- [TASK DIRECTIONS]: The answer should consist of every line of the material, repeated verbatim.

- [WORKING DATA]:
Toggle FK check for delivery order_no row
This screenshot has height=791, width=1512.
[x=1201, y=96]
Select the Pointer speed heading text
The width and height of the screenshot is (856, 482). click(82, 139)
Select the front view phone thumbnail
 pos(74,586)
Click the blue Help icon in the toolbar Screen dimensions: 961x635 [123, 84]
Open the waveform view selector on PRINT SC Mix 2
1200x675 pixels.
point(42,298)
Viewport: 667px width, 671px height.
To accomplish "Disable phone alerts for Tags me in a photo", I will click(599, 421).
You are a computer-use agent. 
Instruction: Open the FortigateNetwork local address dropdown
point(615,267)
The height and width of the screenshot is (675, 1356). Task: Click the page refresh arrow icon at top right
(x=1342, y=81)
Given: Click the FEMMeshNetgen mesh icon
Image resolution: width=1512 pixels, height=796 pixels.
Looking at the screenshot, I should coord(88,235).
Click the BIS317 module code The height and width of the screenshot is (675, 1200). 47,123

- [RESPONSE TO THE EXERCISE]:
Toggle FK check for delivery order_no row
This screenshot has height=791, width=1512.
[x=1201, y=96]
Select the Pointer speed heading text
The width and height of the screenshot is (856, 482). click(82, 139)
Select the front view phone thumbnail
 pos(74,586)
Click the blue Help icon in the toolbar Screen dimensions: 961x635 [123, 84]
Open the waveform view selector on PRINT SC Mix 2
1200x675 pixels.
point(42,298)
Viewport: 667px width, 671px height.
To accomplish "Disable phone alerts for Tags me in a photo", I will click(599, 421).
You are a computer-use agent. 
Instruction: Open the FortigateNetwork local address dropdown
point(615,267)
The height and width of the screenshot is (675, 1356). Task: Click the page refresh arrow icon at top right
(x=1342, y=81)
Given: Click the FEMMeshNetgen mesh icon
Image resolution: width=1512 pixels, height=796 pixels.
Looking at the screenshot, I should coord(88,235).
Click the BIS317 module code The height and width of the screenshot is (675, 1200). 47,123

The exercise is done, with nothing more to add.